How a Shirt Should Fit: The 7 Fit Points That Matter

How a Shirt Should Fit: The 7 Fit Points That Matter

Most men buy shirts by collar size and hope the rest works out. It rarely does. A shirt can be the right size on paper and still look wrong on the body, because fit is not one measurement. It is a set of points that each need to sit correctly, and when even one of them is off, the whole shirt reads as either too tight or too loose.

The good news is that once you know where to look, you can judge any shirt in about thirty seconds. This shirt fit guide for men breaks proper shirt fit down into seven checkpoints, so you know exactly what to look for before you buy or keep a shirt. And if you are shopping with the year ahead in mind, our guide to men's shirt trends for 2026 is a useful companion to everything below.

Why proper shirt fit matters more than size

Two men with the same collar size can need completely different shirts. One has broad shoulders and a narrow waist, the other is straight up and down. A single "large" cannot serve both, which is why so many off-the-rack shirts disappoint. Understanding how a shirt should fit lets you spot the difference between a shirt that suits your frame and one that simply matches a number on a label.

Fit also does the quiet work of making everything else look better. A well-fitted shirt makes a plain outfit look considered and makes an expensive one look intentional. Get these seven shirt fitting points right and even a simple white shirt will outperform a designer piece that fits poorly.

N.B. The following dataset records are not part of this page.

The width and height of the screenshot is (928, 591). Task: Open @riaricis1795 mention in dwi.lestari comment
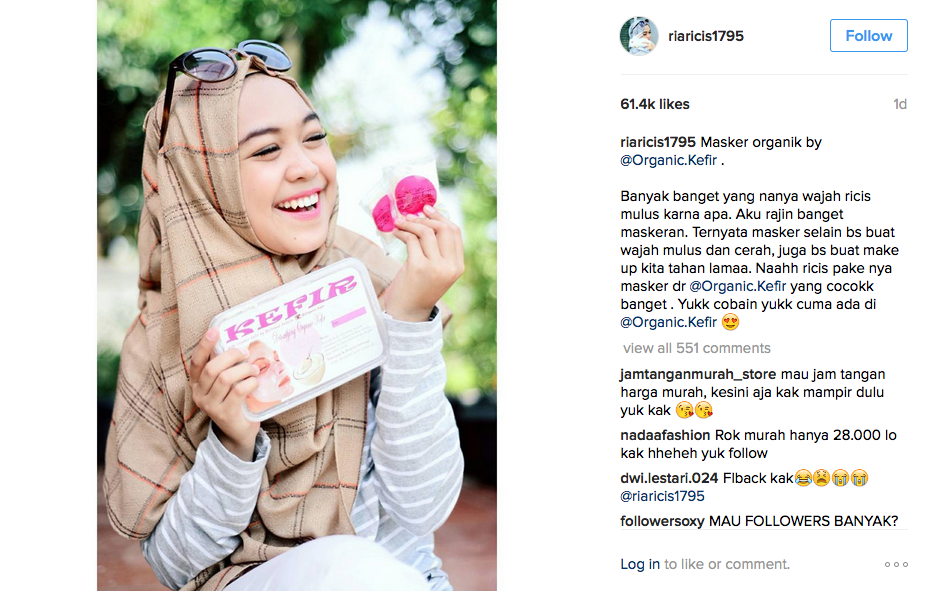point(662,496)
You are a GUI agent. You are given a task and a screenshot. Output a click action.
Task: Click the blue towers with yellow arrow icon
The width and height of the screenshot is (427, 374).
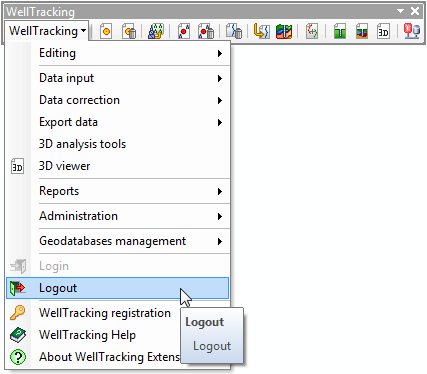(x=155, y=31)
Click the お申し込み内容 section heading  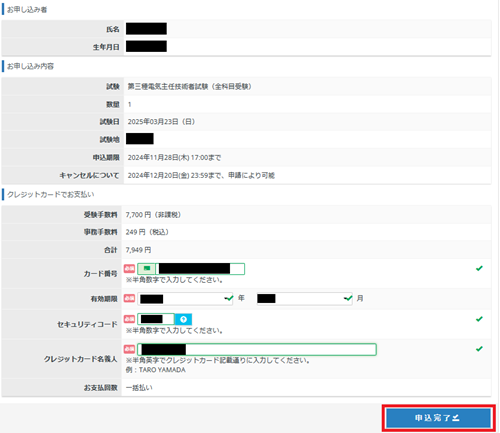[x=30, y=66]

The 7 shirt fitting points that matter

1. The shoulder seam

The shoulder is the single most important fit point, and the hardest to alter, so it is where you should start. The seam that joins the sleeve to the body should sit right at the edge of your shoulder, where the flat top of your shoulder turns and begins to slope down into your arm.

If the seam hangs partway down your upper arm, the shirt is too big and will look sloppy no matter what else you do. If it pulls up onto the top of your shoulder and creates tension, the shirt is too small. Because shoulders are difficult and expensive to adjust, always let the shoulder decide the size, then tailor the rest.

2. The collar

A collar should feel present but never tight. The test is simple: once buttoned, you should be able to slide two fingers comfortably between the collar and your neck. Any tighter and you will feel it all day and see it dig in; any looser and the collar gapes, leaving a tie sitting loose or an open neck looking hollow.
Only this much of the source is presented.